Progress in Epigenetics of Depression

Abstract

Depression is a prevalent and complex psychiatric syndrome. Epigenetic mechanisms bridge the genetic and environmental factors that contribute to the pathophysiology of depression. A surge of research over the last decade has identified changes in DNA methylation, histone modifications, histone organization, and noncoding RNAs associated with depression and stress-induced depression-like behavior in animal models. We focus here on associations of epigenetic factors concurrent with depression and depression-like behavior, although risk for depression and some of the associated epigenetic changes are known to have developmental origins. Finally, emerging technology may enable breakthroughs in the ability to rescue depression-associated epigenetic modifications at specific genes, greatly enhancing specificity of future potential therapeutic treatments.
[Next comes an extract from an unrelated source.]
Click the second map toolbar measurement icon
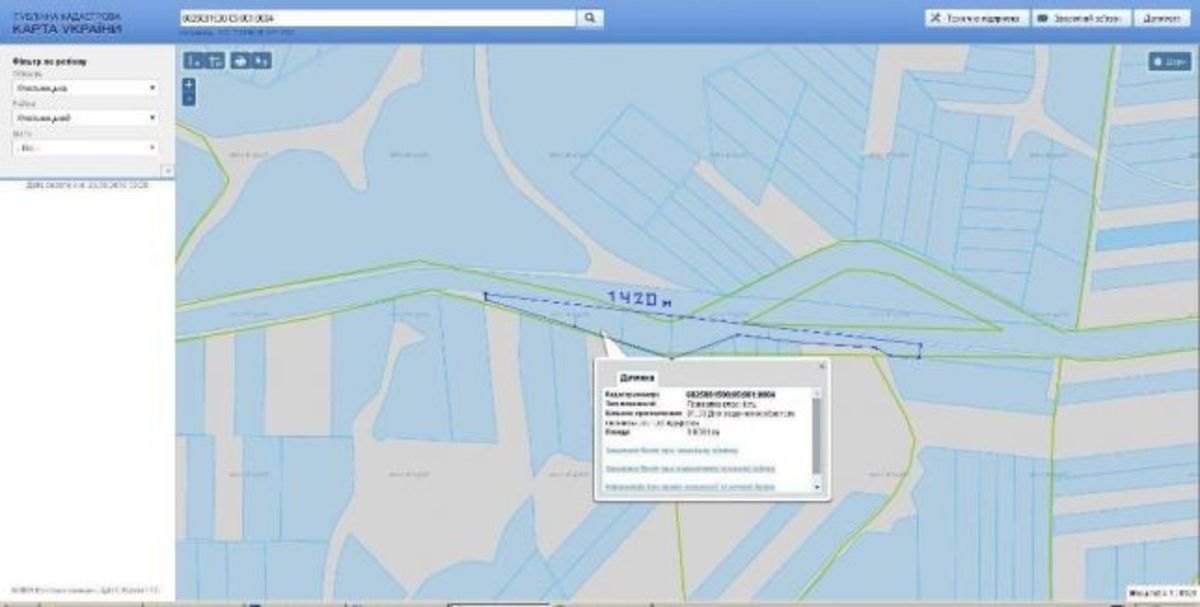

Keywords: DNA methylation; depression; epigenetic mechanisms; histone modifications; noncoding RNAs.

Fig. 1

(A) Brain regions implicated in major depressive disorder and response to stress, shown on sagittal view of mouse brain. (B) H3K14Ac levels in mouse brain after chronic social defeat stress. Chronic fluoxetine treatment normalizes hippocampal H3K14Ac at 20 days (not shown). Amyg, Amygdala; Hipp, hippocampus; NAc, nucleus accumbens; PFC, prefrontal cortex; VTA, ventral tegmental area. Adapted from Covington HE, Maze I, LaPlant QC, Vialou VF, Ohnishi YN, Berton O, et al. Antidepressant actions of histone deacetylase inhibitors. J Neurosci. 2009;29(37):11451–60. Covington HE, Vialou VF, Laplant Q, Ohnishi YN, Nestler EJ. Hippocampal-dependent antidepressant-like activity of histone deacetylase inhibition. Neurosci Lett. 2011;493(3):122–126. Covington HE III, Maze I, Vialou V, Nestler EJ. Antidepressant action of HDAC inhibition in the prefrontal cortex. Neuroscience. 2015;298:329–335.